**Collected data entries:**
----
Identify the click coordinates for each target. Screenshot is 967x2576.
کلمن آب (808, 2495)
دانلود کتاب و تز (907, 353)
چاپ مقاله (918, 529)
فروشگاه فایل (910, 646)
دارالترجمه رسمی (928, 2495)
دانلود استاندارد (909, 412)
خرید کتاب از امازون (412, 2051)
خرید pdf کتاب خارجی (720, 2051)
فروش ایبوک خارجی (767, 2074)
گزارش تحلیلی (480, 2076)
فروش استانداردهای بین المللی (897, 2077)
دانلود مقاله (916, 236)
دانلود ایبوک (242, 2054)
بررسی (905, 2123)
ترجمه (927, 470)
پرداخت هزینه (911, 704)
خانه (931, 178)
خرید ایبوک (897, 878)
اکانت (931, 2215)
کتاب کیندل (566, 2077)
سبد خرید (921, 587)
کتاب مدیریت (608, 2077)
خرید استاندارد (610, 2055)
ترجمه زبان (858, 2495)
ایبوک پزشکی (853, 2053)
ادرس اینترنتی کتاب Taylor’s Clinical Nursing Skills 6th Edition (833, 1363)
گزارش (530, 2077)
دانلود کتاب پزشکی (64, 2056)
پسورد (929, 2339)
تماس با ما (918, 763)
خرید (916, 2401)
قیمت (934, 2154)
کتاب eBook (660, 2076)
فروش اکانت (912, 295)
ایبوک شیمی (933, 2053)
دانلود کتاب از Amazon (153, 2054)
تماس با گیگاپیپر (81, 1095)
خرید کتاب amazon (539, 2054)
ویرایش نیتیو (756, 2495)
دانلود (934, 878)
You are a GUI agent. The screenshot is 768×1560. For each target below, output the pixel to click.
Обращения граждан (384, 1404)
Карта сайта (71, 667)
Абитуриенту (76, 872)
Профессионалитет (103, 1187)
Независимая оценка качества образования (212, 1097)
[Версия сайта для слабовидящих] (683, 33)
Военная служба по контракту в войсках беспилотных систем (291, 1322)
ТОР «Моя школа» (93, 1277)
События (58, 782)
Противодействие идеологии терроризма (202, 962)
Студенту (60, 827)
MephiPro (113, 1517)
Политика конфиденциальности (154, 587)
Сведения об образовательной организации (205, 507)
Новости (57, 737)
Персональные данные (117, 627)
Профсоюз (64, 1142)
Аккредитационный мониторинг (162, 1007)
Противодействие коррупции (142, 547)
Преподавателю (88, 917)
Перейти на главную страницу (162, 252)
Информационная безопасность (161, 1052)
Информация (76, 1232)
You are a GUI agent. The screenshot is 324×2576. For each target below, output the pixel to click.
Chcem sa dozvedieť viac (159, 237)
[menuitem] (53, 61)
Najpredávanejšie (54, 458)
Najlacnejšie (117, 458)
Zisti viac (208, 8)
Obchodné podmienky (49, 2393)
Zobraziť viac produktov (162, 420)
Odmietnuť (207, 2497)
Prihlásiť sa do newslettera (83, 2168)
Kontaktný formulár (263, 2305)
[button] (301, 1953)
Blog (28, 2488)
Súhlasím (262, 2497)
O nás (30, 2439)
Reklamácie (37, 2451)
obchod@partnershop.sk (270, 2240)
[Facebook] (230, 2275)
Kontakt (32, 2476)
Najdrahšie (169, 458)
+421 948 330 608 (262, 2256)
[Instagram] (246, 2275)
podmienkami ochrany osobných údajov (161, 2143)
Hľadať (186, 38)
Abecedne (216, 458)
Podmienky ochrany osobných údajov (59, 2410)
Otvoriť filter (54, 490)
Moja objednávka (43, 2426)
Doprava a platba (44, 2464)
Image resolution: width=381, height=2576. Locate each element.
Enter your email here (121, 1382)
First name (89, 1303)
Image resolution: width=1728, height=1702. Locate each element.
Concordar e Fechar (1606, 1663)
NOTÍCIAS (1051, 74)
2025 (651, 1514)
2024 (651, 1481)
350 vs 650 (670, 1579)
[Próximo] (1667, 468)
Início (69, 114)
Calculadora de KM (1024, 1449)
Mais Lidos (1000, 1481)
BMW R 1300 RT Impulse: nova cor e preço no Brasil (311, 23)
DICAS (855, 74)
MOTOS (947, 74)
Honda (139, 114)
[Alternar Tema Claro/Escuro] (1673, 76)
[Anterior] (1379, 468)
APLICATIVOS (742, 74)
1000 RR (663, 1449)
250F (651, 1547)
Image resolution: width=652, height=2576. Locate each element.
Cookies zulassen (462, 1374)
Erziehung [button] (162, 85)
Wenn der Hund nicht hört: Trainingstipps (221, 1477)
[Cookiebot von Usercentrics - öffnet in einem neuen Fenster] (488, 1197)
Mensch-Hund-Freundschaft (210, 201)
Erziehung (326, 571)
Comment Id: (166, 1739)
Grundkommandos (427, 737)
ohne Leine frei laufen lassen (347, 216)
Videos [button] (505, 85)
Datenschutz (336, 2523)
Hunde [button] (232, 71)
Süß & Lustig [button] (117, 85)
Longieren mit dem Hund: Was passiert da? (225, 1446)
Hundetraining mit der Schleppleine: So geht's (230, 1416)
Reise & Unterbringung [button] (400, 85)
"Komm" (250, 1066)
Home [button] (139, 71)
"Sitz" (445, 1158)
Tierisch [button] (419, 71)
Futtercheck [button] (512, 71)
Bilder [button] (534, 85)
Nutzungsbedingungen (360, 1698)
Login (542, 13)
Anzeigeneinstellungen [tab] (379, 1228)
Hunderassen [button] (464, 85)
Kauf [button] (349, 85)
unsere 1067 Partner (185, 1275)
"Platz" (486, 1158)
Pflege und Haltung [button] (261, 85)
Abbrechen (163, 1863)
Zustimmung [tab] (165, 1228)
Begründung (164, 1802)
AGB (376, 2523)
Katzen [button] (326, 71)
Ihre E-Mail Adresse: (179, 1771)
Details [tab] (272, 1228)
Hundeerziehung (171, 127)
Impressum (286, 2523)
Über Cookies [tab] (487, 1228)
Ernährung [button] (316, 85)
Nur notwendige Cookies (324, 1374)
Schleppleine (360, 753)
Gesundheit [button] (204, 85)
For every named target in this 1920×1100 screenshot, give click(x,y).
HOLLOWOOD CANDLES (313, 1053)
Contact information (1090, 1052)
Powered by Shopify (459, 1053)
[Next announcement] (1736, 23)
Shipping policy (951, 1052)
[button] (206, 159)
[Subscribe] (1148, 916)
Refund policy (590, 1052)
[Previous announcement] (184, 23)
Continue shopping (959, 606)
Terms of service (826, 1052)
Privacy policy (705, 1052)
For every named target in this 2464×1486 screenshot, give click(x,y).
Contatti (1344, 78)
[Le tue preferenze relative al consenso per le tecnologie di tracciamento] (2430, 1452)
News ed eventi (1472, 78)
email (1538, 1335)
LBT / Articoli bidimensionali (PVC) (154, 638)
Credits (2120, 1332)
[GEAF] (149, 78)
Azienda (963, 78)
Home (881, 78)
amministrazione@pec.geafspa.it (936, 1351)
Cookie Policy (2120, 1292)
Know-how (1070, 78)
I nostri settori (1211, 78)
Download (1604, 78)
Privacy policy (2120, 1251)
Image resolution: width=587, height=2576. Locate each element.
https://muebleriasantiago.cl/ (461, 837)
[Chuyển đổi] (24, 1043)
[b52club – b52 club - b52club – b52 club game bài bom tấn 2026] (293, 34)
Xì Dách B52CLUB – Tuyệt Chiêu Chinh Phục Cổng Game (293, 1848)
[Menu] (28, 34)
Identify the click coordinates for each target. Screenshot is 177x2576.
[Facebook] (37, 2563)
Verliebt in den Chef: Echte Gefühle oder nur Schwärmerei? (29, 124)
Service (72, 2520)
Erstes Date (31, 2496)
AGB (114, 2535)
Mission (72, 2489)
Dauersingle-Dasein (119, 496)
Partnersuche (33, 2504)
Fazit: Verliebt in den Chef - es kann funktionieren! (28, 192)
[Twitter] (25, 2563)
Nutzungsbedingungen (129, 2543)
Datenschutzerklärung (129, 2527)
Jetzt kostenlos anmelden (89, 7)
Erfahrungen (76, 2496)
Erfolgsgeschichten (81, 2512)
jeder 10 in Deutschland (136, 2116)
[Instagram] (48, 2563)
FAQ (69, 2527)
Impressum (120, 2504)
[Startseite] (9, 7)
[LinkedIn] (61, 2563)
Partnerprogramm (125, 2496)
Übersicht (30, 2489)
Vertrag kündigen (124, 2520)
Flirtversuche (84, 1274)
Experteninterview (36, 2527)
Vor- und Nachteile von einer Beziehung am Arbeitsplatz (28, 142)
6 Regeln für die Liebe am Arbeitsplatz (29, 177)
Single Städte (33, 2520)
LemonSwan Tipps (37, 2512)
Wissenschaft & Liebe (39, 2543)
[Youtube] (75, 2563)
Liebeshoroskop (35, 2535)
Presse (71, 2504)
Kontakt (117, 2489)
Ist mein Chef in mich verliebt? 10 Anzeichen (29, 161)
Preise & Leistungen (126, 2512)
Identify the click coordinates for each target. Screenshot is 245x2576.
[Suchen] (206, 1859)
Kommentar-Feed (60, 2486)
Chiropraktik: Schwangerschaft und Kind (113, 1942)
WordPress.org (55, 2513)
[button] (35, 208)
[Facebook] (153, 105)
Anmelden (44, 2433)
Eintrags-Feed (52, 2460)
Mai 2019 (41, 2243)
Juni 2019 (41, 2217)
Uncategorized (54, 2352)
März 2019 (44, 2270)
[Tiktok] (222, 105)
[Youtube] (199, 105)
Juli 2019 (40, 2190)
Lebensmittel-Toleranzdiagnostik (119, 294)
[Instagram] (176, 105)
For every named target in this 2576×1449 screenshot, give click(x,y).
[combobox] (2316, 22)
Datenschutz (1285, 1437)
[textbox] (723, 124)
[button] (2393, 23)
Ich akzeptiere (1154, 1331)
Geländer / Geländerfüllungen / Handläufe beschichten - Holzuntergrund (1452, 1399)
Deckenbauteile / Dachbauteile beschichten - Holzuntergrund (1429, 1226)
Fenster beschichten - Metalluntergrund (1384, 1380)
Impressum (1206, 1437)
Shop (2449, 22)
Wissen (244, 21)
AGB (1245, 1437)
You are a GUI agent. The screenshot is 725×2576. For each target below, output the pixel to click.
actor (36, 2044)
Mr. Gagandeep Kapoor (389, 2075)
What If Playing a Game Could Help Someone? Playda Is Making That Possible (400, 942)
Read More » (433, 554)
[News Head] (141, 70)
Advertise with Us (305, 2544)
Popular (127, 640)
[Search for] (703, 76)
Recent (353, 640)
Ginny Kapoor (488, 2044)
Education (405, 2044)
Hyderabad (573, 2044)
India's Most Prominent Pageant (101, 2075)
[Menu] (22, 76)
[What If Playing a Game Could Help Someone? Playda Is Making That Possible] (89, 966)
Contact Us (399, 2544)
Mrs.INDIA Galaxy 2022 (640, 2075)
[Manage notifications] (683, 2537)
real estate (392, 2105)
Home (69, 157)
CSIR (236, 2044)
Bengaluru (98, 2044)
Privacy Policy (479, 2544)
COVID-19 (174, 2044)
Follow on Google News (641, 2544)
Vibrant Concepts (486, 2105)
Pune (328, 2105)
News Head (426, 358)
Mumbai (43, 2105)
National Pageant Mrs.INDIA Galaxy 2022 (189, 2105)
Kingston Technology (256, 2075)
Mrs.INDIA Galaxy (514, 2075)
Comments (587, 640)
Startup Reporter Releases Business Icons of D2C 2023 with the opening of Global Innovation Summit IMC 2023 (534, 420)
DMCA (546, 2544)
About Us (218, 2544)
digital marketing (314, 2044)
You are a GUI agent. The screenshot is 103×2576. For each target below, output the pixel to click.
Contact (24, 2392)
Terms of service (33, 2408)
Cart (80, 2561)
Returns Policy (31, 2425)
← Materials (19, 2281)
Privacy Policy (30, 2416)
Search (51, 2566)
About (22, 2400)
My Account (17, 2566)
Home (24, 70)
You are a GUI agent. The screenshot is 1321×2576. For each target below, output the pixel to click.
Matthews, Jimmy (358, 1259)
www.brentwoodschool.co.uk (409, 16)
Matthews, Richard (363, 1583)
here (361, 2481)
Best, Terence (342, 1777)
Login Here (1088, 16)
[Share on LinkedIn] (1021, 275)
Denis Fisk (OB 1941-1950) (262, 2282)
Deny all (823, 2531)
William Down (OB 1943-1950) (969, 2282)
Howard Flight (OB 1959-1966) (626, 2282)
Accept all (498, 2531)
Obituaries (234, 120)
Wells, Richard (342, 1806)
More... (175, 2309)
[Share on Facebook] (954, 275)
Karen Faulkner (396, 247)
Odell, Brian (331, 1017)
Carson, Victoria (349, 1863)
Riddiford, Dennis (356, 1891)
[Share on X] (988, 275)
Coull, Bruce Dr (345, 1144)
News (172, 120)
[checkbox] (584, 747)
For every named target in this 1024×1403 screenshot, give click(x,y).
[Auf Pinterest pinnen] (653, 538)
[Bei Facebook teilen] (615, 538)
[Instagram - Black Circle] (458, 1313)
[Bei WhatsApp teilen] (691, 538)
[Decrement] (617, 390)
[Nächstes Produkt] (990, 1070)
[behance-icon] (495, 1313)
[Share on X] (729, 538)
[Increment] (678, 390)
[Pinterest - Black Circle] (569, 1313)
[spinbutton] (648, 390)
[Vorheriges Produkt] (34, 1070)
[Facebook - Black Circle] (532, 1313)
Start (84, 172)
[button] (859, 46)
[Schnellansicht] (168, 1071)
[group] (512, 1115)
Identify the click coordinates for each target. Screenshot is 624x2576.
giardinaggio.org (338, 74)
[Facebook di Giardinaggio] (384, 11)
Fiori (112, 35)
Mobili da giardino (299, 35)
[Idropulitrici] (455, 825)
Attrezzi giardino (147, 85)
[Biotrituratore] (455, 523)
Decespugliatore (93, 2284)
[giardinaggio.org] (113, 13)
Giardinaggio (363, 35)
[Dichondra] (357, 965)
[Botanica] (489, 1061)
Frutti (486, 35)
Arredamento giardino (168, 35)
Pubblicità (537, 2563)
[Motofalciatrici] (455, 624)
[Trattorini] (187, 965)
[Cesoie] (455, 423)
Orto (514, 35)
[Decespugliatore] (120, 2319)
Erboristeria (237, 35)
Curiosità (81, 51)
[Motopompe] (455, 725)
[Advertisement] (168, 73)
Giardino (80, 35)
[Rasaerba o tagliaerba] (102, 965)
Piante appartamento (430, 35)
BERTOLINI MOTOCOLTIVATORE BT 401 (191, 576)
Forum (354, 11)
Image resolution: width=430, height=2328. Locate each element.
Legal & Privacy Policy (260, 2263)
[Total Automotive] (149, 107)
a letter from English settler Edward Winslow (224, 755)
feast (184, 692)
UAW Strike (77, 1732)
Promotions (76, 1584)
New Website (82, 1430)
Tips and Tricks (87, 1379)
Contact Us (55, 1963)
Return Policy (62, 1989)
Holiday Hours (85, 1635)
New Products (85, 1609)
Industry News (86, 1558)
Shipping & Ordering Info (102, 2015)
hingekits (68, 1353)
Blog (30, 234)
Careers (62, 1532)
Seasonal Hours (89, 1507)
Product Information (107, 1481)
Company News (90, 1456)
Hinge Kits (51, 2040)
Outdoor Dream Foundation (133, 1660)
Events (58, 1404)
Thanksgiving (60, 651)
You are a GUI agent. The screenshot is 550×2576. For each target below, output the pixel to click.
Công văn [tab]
----
**Exercise details:** Check each line of these records for the string "خرید" and state only how many lines have it.

**Exercise response:** 7